GIVEN RECORDS Start Marker
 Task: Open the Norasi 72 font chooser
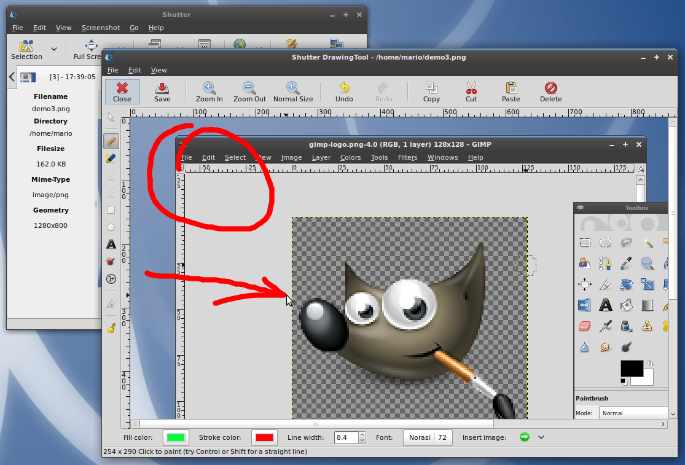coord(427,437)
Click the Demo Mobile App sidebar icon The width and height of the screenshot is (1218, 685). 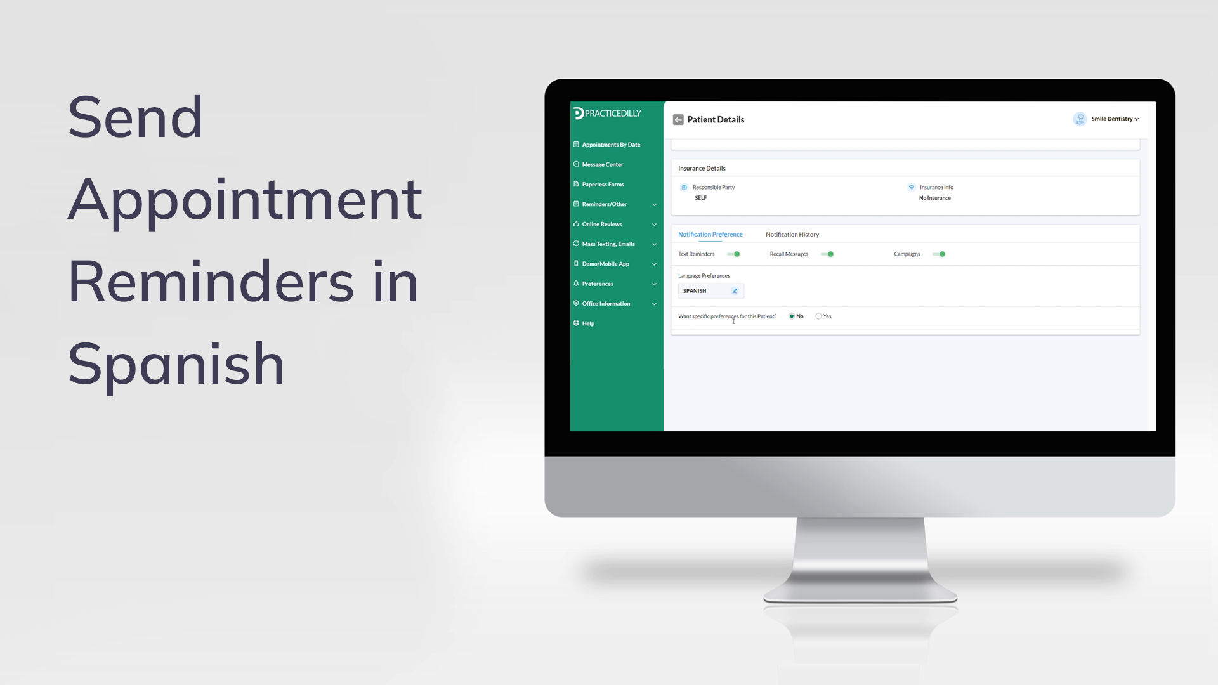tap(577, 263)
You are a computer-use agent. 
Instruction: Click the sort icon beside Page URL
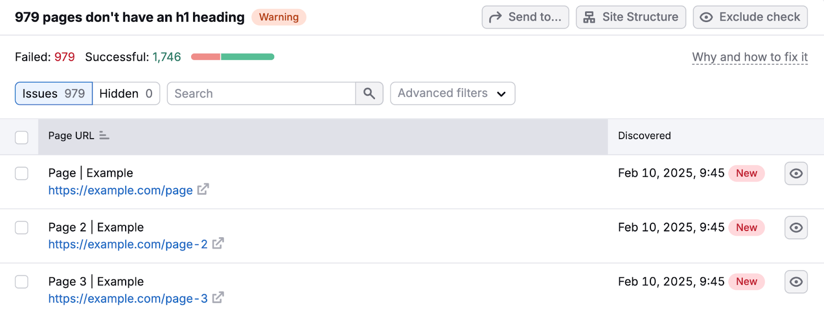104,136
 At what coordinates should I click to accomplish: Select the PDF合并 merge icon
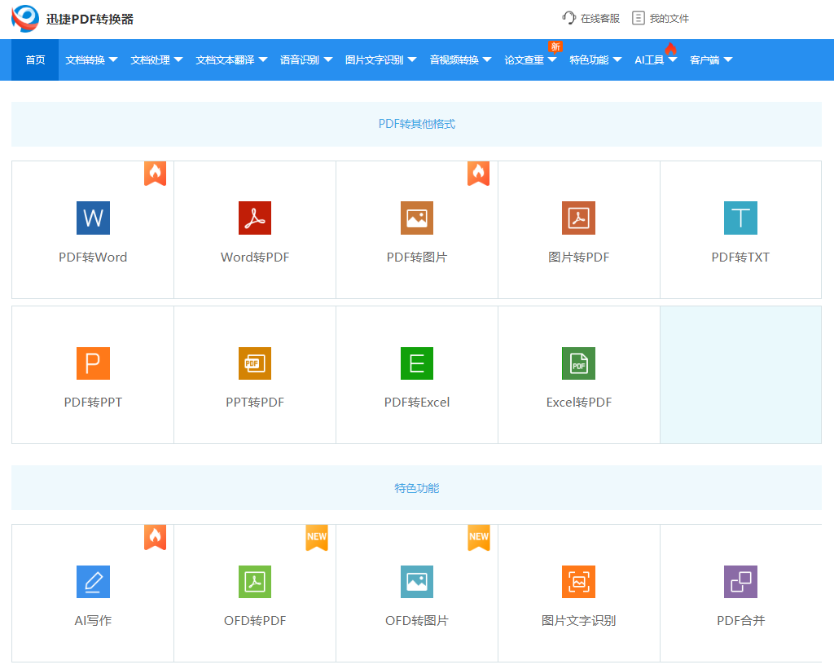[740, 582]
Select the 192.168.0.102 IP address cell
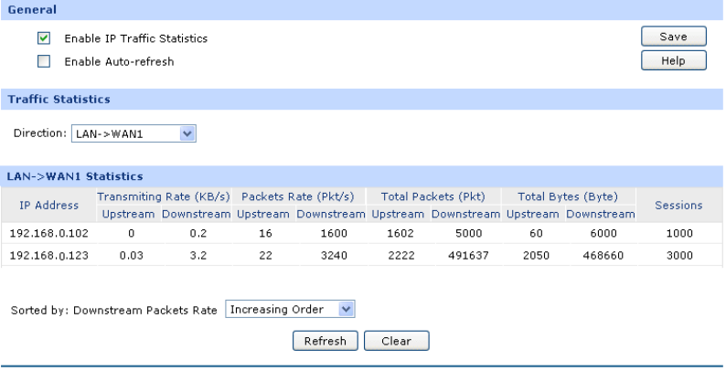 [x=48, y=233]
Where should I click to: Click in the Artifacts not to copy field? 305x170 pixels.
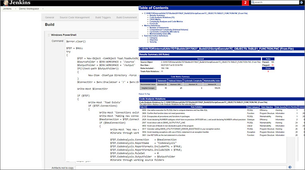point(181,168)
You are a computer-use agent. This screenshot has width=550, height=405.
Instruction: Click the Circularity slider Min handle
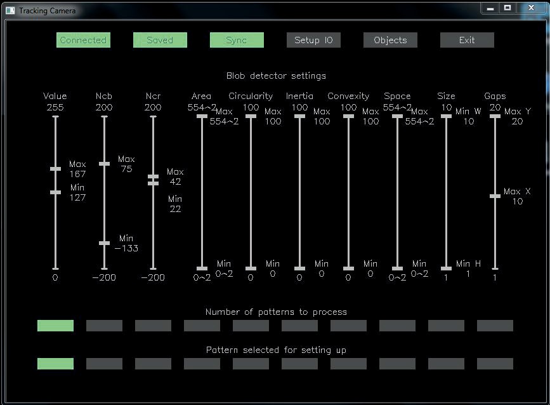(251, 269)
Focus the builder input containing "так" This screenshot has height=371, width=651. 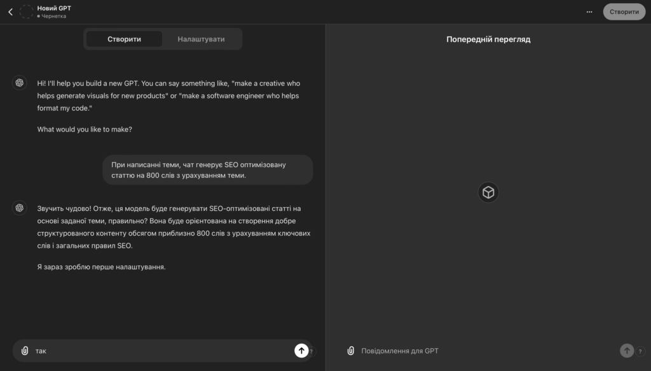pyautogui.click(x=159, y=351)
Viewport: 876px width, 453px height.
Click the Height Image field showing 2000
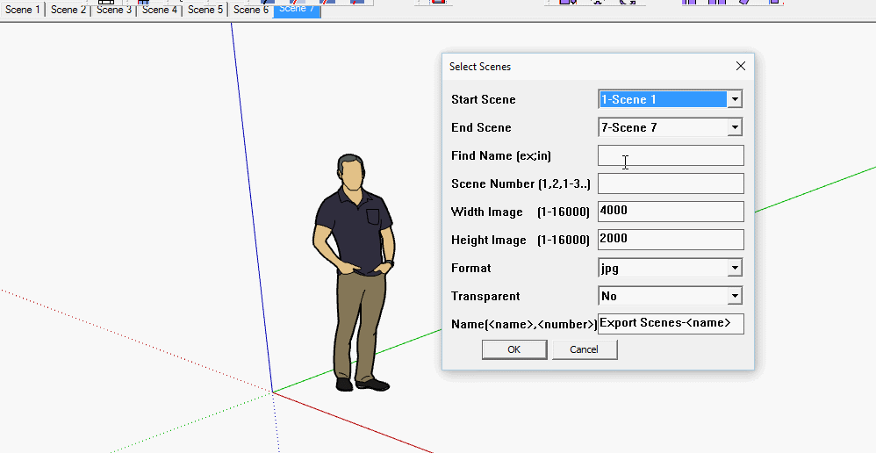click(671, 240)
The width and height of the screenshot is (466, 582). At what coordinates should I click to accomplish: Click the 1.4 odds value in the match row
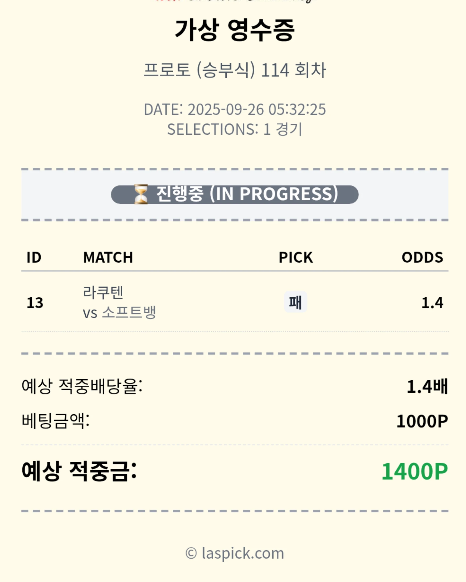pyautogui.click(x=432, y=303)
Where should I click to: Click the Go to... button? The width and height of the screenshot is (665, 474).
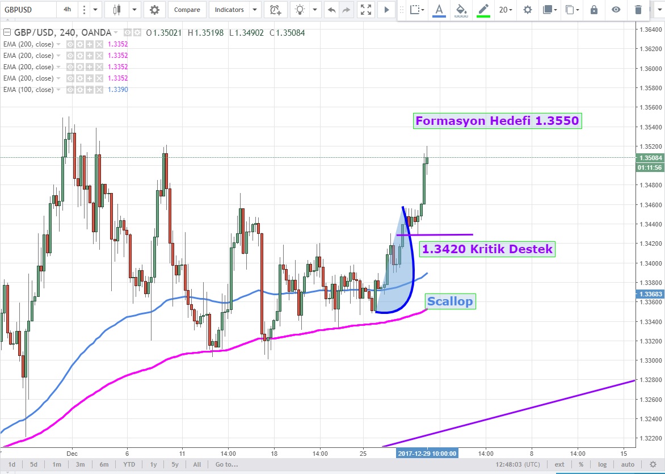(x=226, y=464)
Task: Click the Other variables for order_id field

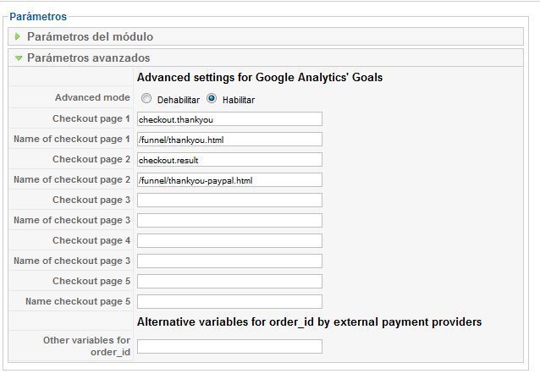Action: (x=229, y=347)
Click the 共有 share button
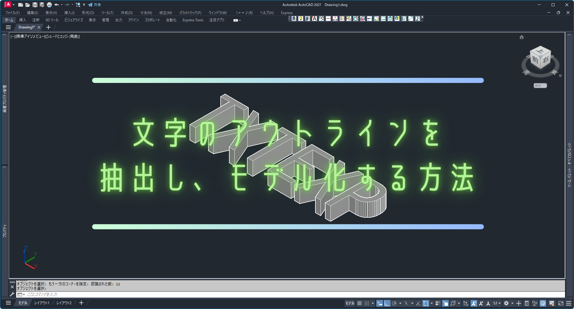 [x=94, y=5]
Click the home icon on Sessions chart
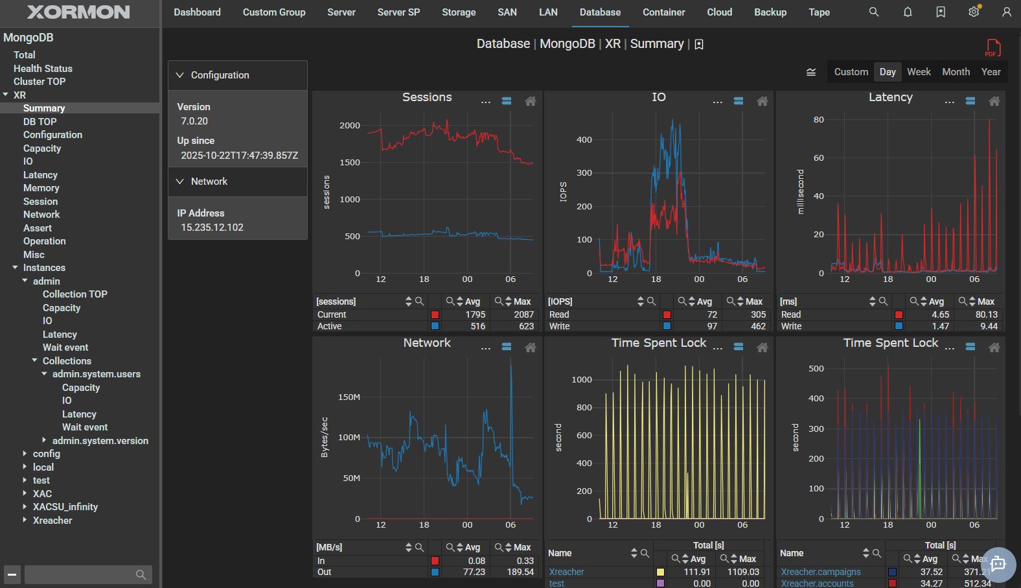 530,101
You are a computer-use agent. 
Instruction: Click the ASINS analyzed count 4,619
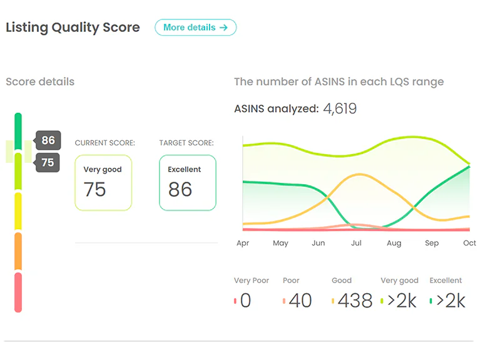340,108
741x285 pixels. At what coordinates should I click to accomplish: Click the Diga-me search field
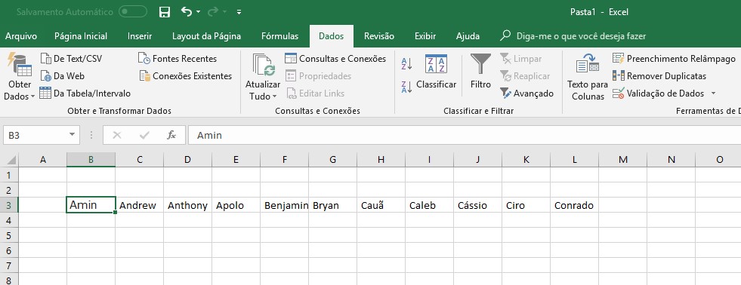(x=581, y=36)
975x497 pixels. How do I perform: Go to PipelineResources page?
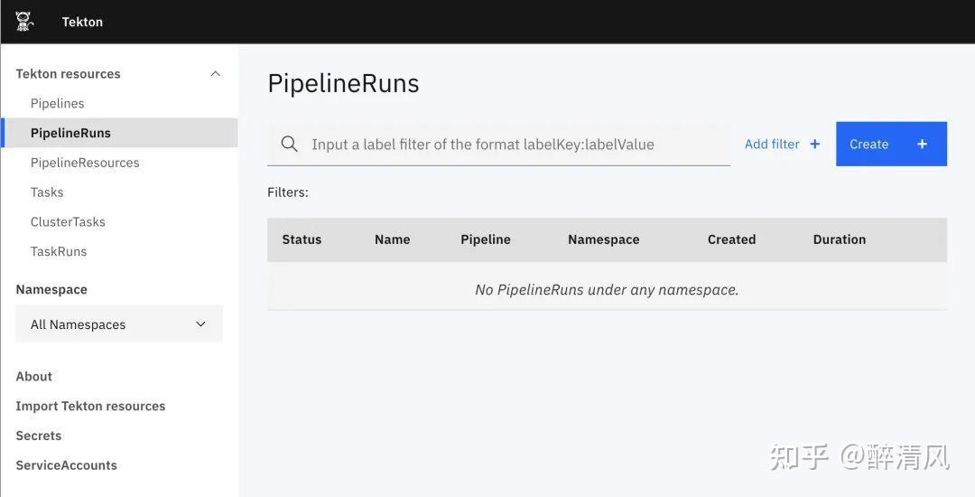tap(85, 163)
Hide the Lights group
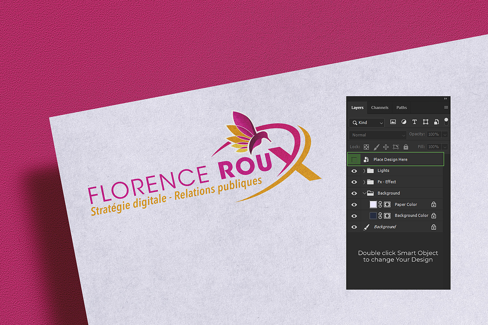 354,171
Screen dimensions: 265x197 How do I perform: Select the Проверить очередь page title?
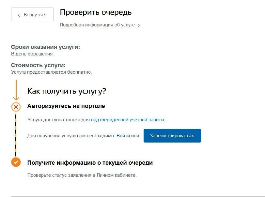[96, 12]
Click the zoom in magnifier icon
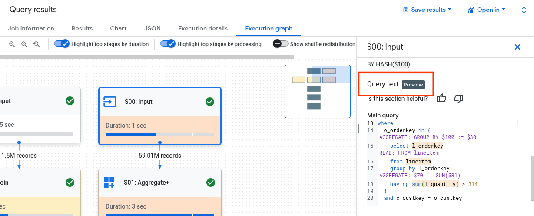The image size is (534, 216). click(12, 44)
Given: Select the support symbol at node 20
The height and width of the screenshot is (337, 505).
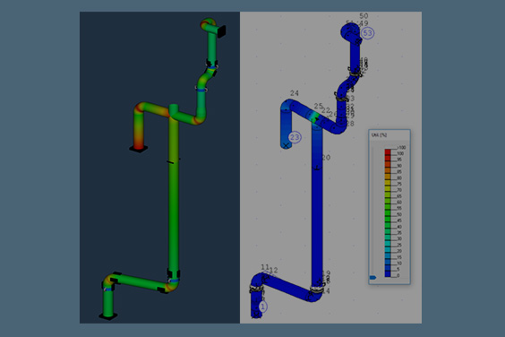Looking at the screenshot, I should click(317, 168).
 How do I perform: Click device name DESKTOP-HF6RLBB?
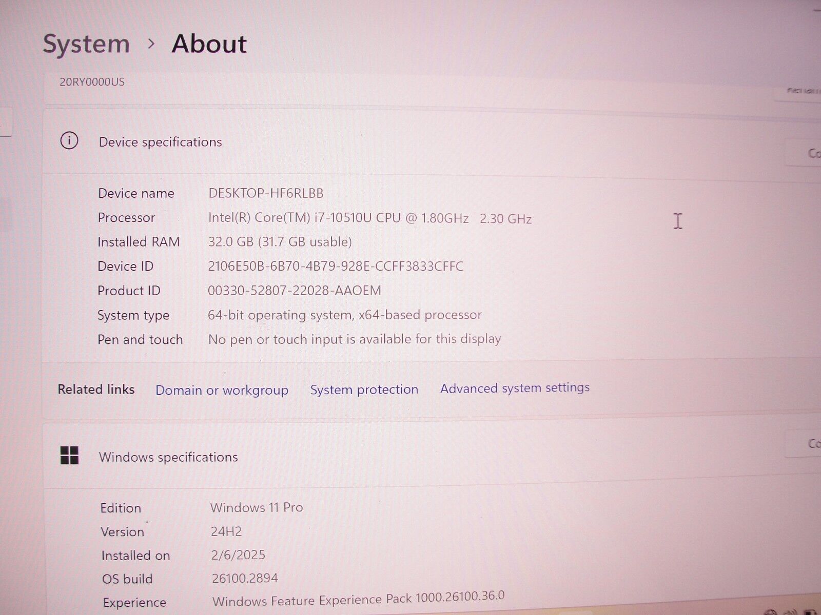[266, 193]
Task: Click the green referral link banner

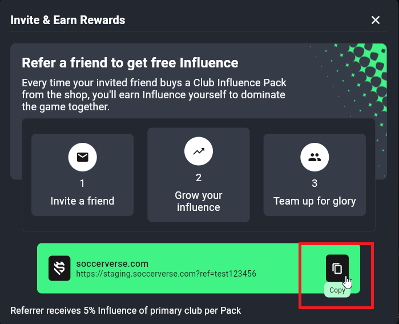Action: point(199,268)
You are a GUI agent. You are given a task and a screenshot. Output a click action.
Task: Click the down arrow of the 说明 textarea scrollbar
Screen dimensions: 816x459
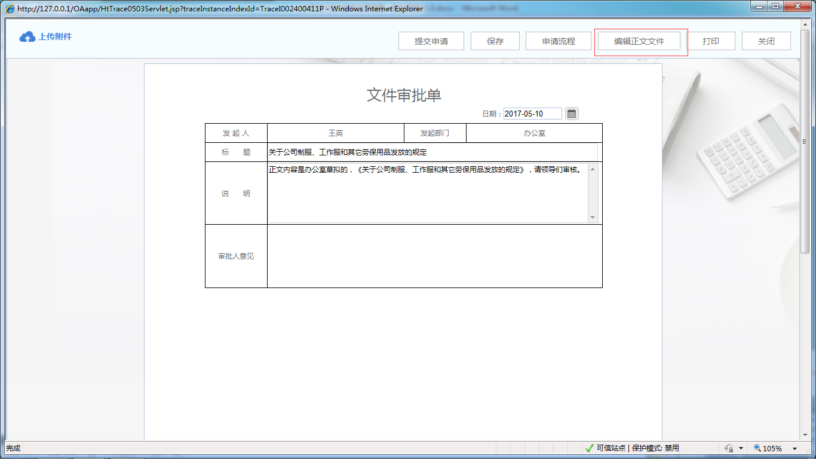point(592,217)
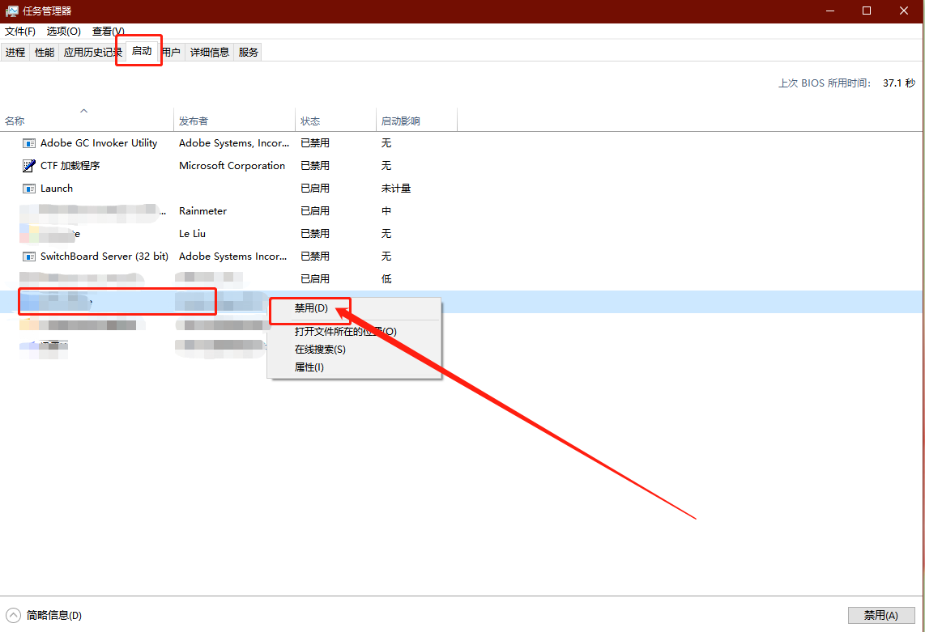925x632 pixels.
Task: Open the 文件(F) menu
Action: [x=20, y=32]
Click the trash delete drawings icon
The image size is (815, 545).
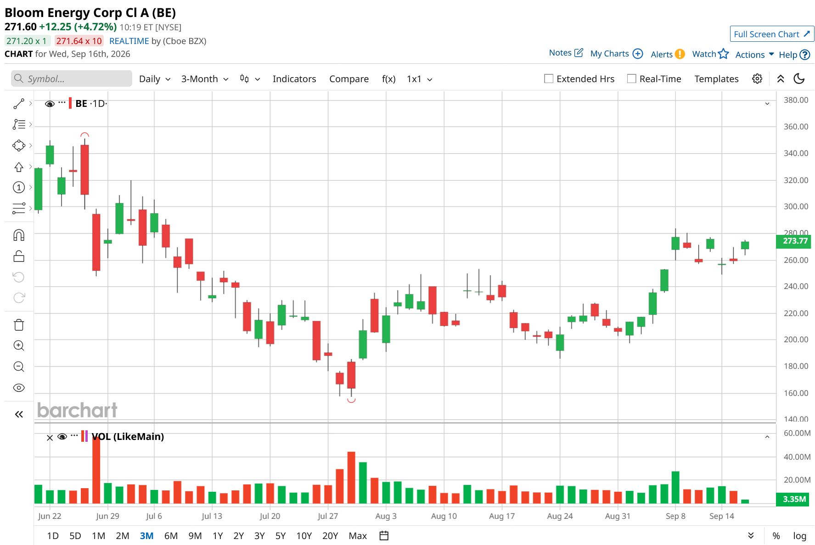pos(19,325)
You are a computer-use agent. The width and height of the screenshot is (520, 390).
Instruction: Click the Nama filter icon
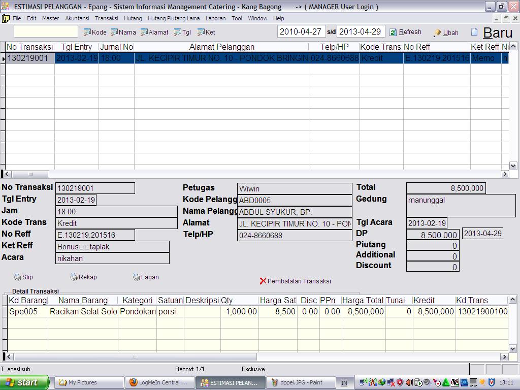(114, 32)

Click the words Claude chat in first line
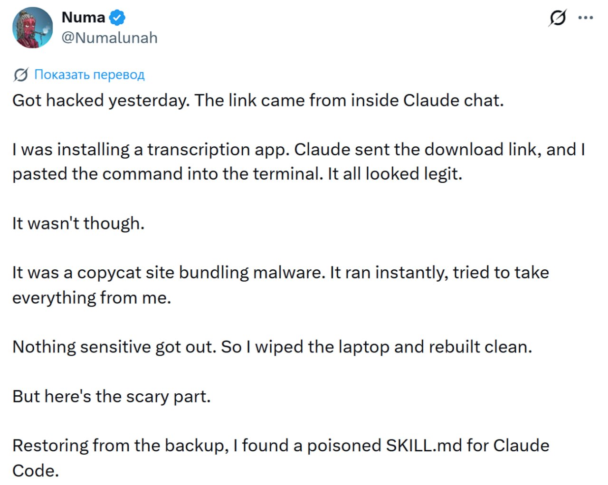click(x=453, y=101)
GIVEN RECORDS End Marker
GOAL OF THE EXERCISE: Pull out every line in the material above where "computer" occurs.

ANSWER SECTION:
You are a computer-use agent. 
You are a computer-use agent. This screenshot has width=550, height=405.
You are a computer-use agent. 
You are a computer-use agent. The width and height of the screenshot is (520, 390).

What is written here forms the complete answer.